• ASSIGNMENT:
Where a line below holds the string "This", that line goes into the answer.

(MATERIAL SHOWN)

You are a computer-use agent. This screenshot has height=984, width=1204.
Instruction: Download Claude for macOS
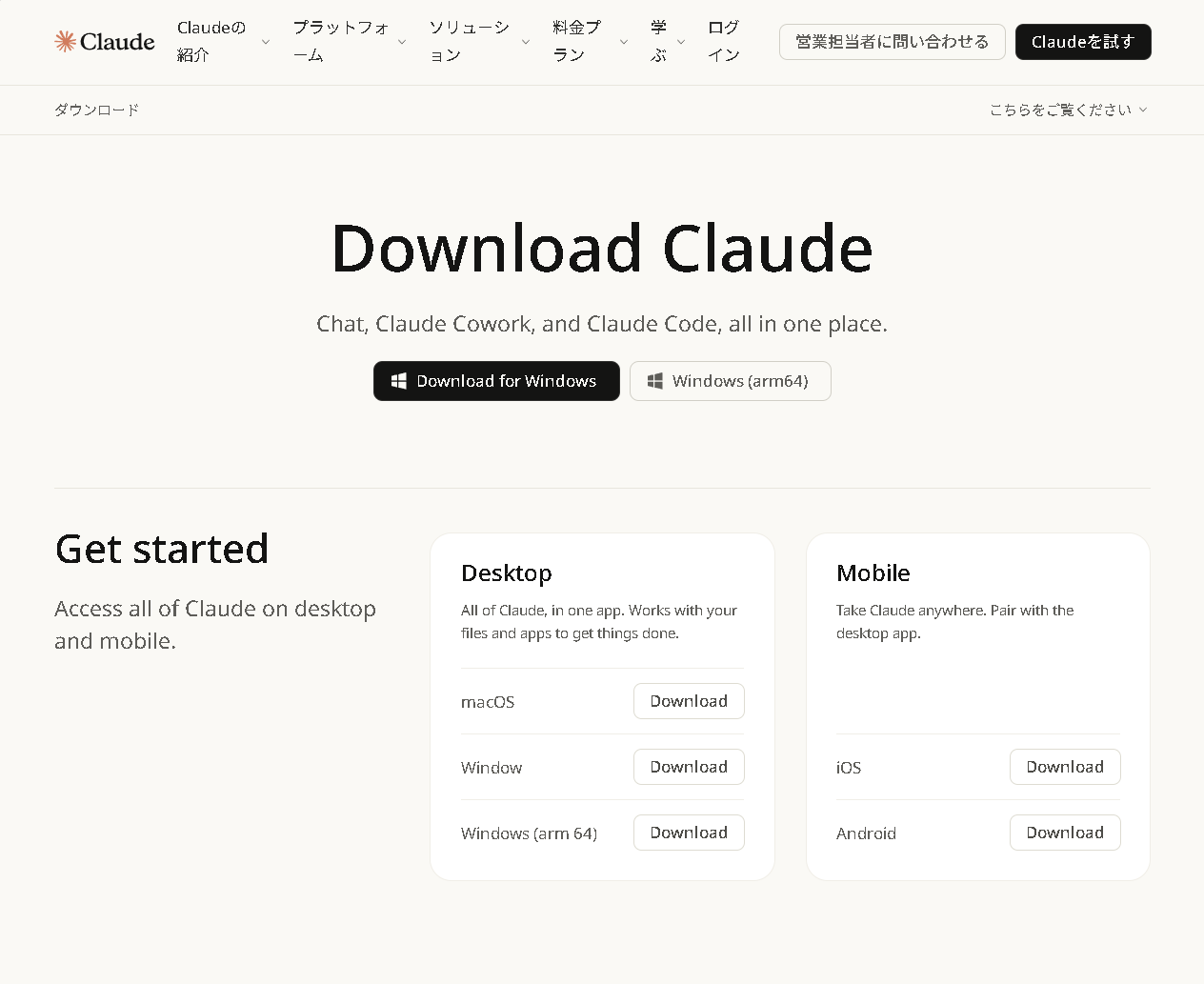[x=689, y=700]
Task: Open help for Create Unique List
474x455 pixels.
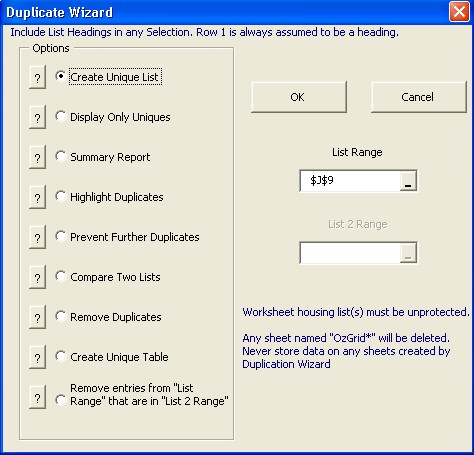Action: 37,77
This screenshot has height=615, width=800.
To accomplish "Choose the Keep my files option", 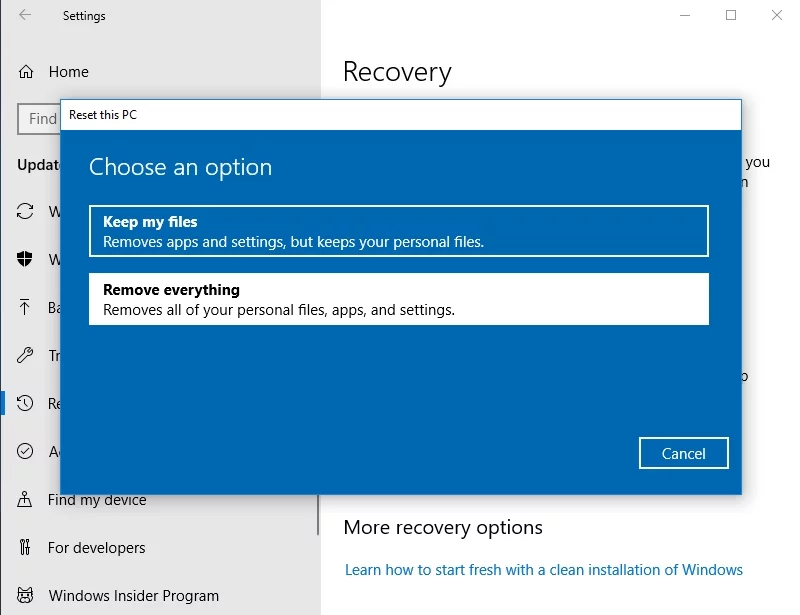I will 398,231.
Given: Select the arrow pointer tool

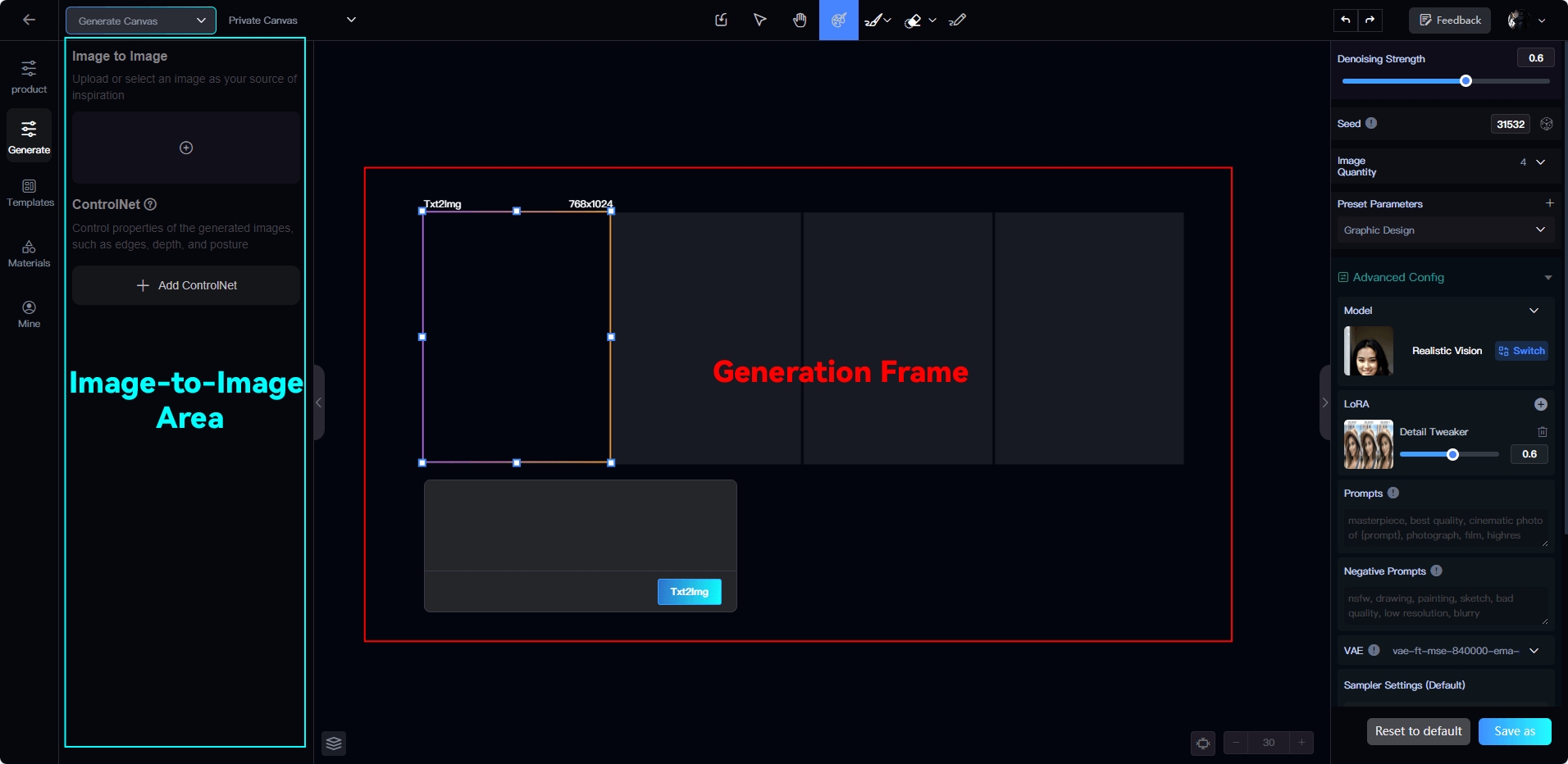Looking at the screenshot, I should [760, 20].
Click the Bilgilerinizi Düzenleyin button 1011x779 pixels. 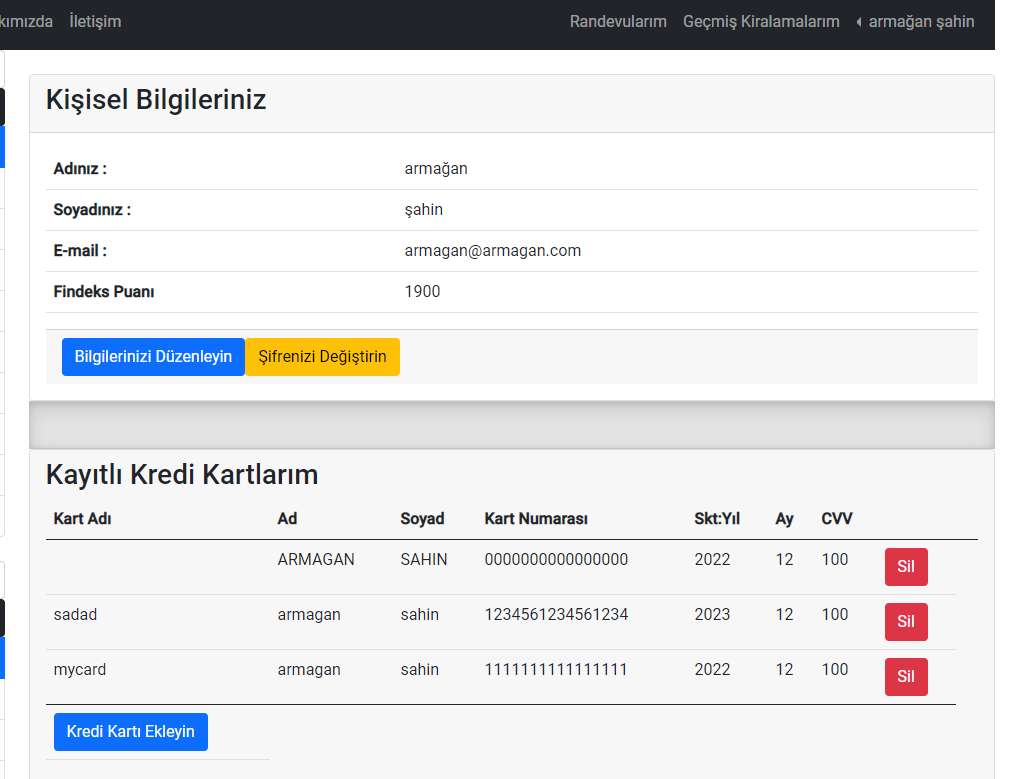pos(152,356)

(End MATERIAL SHOWN)
(MATERIAL SHOWN)

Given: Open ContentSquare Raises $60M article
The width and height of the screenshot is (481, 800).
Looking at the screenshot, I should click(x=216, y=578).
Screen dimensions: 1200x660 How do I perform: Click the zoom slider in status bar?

(End MATERIAL SHOWN)

• EXERCISE SOLUTION:
You are a computer-use agent. This screenshot has height=984, width=1204.
This screenshot has height=615, width=800.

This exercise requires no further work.